From Radiohead playing in backroom pubs as On a Friday to Timothée Chalamet’s early days as an Xbox YouTuber, it’s always fascinating to see the faltering first steps of famous folk. So in this week’s newsletter we’re launching a new regular feature, Origin stories, where we’ll look at how the Guardian first covered some now very familiar pop culture figures or institutions. And you’ll find out who the tyke above is, from a 1973 photoshoot, at the end.
To the archives!
The Beatles

The Guardian, regrettably, wasn’t at the Cavern or the clubs of Hamburg for an on-the-ground report of the Fabs’ early years. Instead, the first appearance that we can find is in an article about the rise of “coffee dance clubs”, basement venues in Manchester where a “metropolitan mixture of artist, Continental girls who could be students, but may just be au pair, and young manual workers having a fairly inexpensive night on the town” would dance till they dropped (though apparently not drink much coffee). “Most of the clubs have twist or jazz groups, the Beatles for instance, or Bee Bumble and the Stingers, playing on some nights,” is all the mention that John, Paul, George and Ringo get. This was in January 1963, right as Please Please Me was climbing the charts: by the end of the year Beatlemania had truly hit.
Marilyn Monroe

Norma Jeane’s first Guardian mention is just as inauspicious as the Beatles’, a brief mention in a short review of early 50s psychological thriller Don’t Bother to Knock. “The film makes a slow start and does not succeed in ending up as anything very special,” was the verdict of the critic. Things hardly improved with the review of her next leading role, in Niagara: “Miss Monroe has been compared with the late Jean Harlow: here she only proves that little roles suit her best.” The Guardian would eventually be convinced of Marilyn’s charms. By the time of Some Like it Hot in 1959, she was being described as “irresistible”.
EastEnders

“Albert Square will soon be as familiar a national landmark as Coronation Street, and rather more up to date, the BBC hopes,” opened the Guardian article in October 1984 about the announcement of the Beeb’s new soap. Not a bad prediction! Four months later, EastEnders began on BBC One.

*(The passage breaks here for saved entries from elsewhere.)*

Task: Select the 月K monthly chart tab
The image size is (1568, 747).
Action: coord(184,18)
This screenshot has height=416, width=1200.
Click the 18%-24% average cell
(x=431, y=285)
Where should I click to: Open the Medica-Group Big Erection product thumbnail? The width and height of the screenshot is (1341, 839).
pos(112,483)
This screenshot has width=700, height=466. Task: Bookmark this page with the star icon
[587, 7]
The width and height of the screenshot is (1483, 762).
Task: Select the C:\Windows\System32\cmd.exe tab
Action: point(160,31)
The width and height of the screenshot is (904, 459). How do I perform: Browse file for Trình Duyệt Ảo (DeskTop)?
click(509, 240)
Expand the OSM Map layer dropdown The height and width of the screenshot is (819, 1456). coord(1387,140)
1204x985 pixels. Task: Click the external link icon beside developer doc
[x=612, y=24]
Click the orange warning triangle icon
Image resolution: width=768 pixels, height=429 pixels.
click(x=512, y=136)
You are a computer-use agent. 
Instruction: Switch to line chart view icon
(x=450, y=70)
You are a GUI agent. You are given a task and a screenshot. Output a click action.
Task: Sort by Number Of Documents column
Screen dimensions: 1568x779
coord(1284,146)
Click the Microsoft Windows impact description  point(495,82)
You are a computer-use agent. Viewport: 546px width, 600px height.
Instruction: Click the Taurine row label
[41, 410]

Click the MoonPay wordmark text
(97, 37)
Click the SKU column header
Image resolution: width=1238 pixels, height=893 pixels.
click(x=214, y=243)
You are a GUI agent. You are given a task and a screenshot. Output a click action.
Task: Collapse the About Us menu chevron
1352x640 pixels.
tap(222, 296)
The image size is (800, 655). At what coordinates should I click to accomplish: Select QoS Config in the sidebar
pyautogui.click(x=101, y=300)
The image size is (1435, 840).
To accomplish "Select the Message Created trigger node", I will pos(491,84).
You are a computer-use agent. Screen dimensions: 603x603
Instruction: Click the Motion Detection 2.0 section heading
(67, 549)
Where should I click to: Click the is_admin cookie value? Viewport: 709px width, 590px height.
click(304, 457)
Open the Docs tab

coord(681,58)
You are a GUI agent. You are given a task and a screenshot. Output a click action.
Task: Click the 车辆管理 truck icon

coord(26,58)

Hugh Hebert’s opening night review for the paper was maybe a little sniffy (“It wasn’t exactly like First Looking into Chapman’s Homer or turning to page one of War and Peace”), but overall cautiously positive: “It’s pretty much as expected, Coronation Street with added abrasives and a cockney accent, and at that level it’s a good professional stab at the task: and it looks a lot more realistic than Granada’s apparently endless saga.” Forty years later, both keep trundling on.
Nintendo

The first mention that we could find of the planet-straddling gaming company couldn’t be more dismissive. “The next inevitable advance of those puerile video games has duly arrived in Japan – the pocket game and watch combined,” sniffed a brief entry on a new Nintendo product in the tech column What’s New in 1980. The Japanese firm’s next mention would come four years later, right in the middle of the home-gaming boom, in a piece by the Guardian’s pipe-smoking tech journo Jack Schofield about plagiarism among video game companies. “Micro Power’s Acorn BBC Game Killer Gorilla closely resembles the Nintendo Game Donkey Kong, licensed to Atari. And there are numerous similar games for other machines … unless the existence of Kongo Kong, Wally Kong, Killer Kong, Dinkey Kong, Krazy Kong, and Donkey King is just an astonishing coincidence.”
Claudia Winkleman
We’ve saved the best one for last. You might have thought that the first mention of The Traitors’ presenter/chief tormentor would have come in the 90s, when she was starting out on TV. But no, it actually came decades earlier, when Winkleman, as a toddler, appeared in a photoshoot for a 1973 piece on children’s clothes. Sporting a lively string-bowed smock (“embroidered Indian smocks and Kurtas lends itself well to small-fry fashion”, the piece suggests) and stripy bell-bottom trousers, Winkleman was already a fashion icon – though the trademark fingerless gloves and severe fringe were still to come.